* [Objective 1] From the passage on Pay Later adoption below, set down the stretch from "Even in the" through "a tightening economy." word for word.
* [Objective 2] Extract the rows starting at the line that contains "You are a computer-use agent. Viewport: 799px" and running through the last row, both ends included, and repeat them verbatim.

* [Provided passage]
But that isn’t what happened. Traditional card issuers started taking the threat more seriously. They leaned into installment features already built into their cards and capitalized on something BNPL couldn’t replicate: decades of incumbency and existing customer relationships. PYMNTS Intelligence research shows that roughly twice as many consumers used credit card installment plans as BNPL in the last year, and crucially, that gap didn’t narrow over time. That means BNPL held its ground against the industry giants—but it also hit a ceiling.
Even in the segments it was built to win, BNPL is running into that ceiling. Younger consumers, who were expected to lead adoption, have consistently used credit card installment plans at roughly two times the BNPL rate. This includes 47% of Gen Z who used card installment plans versus 23% for BNPL in the latest survey. Meanwhile, consumers earning less than $50,000 per year use BNPL far less frequently than those with high incomes, despite the product’s original focus on expanding access. Together, these trends suggest that existing financial relationships and familiarity with card-based products shape the adoption of the payment method more than a financial need in a tightening economy.
These are just some of the findings detailed in “One Year In: What The Pay Later Data Actually Reveals,” a PYMNTS Intelligence exclusive report. This edition of the Pay Later Ecosystem Report is based on eight waves of surveys conducted from April 2025 to March 2026, each with approximately 2,500 U.S. consumer respondents. It examines consumer use of two key Pay Later tools—BNPL and credit card installment plans—and how their underlying preferences are shifting in early 2026.
The “Pay Later” ecosystem of consumer credit includes the following payment options that allow shoppers to partially pay for a good or service at the point of sale and extend the remaining balance:
BNPL woke up the competition but couldn’t match the built-in advantages of credit cards.

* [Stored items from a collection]
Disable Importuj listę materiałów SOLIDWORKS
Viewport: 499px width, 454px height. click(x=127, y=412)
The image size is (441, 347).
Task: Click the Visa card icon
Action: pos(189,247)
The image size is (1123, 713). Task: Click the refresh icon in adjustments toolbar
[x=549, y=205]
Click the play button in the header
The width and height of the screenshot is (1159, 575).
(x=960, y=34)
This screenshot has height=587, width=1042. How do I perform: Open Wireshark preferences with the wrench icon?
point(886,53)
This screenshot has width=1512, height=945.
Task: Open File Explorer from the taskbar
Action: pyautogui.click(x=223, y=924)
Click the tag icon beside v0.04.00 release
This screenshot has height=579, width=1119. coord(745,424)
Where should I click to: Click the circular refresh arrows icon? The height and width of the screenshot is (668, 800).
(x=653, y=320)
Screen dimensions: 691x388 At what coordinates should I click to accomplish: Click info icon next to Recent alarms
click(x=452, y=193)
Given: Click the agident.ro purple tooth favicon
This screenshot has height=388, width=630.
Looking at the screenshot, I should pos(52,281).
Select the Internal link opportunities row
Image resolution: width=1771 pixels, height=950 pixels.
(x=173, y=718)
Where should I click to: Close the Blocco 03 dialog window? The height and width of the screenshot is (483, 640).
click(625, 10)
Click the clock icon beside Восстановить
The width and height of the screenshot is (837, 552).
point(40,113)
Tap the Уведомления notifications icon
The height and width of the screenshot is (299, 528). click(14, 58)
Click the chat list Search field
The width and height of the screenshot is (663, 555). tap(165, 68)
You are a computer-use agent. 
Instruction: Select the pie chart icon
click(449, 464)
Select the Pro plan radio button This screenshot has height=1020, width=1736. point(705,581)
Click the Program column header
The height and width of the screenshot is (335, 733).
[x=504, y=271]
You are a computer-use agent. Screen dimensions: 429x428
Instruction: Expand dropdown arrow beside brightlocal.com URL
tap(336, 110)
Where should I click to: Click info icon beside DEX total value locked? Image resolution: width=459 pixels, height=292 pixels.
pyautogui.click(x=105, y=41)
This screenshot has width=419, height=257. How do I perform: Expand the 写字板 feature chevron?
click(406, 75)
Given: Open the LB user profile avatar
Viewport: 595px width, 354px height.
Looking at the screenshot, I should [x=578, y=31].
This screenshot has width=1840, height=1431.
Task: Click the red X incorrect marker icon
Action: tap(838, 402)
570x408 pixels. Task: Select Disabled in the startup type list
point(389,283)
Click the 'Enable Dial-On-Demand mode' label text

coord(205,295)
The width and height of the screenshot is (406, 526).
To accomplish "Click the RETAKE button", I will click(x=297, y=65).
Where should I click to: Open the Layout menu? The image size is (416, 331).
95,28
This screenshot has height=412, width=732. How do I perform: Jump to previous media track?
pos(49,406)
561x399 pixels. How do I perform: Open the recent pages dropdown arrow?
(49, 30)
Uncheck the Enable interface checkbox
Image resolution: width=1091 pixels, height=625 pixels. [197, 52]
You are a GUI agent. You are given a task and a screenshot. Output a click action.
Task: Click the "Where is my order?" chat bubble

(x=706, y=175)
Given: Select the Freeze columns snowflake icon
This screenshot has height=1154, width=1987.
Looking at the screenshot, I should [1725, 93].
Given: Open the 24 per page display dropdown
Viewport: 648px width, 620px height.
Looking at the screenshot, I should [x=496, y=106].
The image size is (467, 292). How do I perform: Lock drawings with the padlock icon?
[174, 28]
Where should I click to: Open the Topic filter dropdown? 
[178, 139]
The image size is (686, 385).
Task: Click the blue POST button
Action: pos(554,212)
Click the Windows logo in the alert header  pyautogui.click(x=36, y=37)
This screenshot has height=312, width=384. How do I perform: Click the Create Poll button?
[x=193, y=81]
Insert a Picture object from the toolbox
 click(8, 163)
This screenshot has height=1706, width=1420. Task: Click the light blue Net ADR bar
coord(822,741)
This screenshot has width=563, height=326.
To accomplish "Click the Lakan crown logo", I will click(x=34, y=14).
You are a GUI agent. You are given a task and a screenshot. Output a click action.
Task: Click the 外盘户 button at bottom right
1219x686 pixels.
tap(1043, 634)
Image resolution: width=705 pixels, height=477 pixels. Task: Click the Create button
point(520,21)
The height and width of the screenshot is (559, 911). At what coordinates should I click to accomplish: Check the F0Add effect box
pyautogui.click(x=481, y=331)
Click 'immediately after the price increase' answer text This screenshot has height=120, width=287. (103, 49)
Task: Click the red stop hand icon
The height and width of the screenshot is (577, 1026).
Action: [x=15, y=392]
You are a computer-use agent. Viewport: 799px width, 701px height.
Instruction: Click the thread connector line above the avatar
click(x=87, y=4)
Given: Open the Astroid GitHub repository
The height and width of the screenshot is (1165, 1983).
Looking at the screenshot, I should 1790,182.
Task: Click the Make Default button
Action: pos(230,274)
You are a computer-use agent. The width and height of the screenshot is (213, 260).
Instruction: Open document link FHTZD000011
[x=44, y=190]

* [Full response 1]
Even in the segments it was built to win, BNPL is running into that ceiling. Younger consumers, who were expected to lead adoption, have consistently used credit card installment plans at roughly two times the BNPL rate. This includes 47% of Gen Z who used card installment plans versus 23% for BNPL in the latest survey. Meanwhile, consumers earning less than $50,000 per year use BNPL far less frequently than those with high incomes, despite the product’s original focus on expanding access. Together, these trends suggest that existing financial relationships and familiarity with card-based products shape the adoption of the payment method more than a financial need in a tightening economy.

* [Full response 2]
You are a computer-use agent. Viewport: 799px width, 701px height.
Instruction: Click the thread connector line above the avatar
click(x=87, y=4)
Given: Open the Astroid GitHub repository
The height and width of the screenshot is (1165, 1983).
Looking at the screenshot, I should 1790,182.
Task: Click the Make Default button
Action: pos(230,274)
You are a computer-use agent. The width and height of the screenshot is (213, 260).
Instruction: Open document link FHTZD000011
[x=44, y=190]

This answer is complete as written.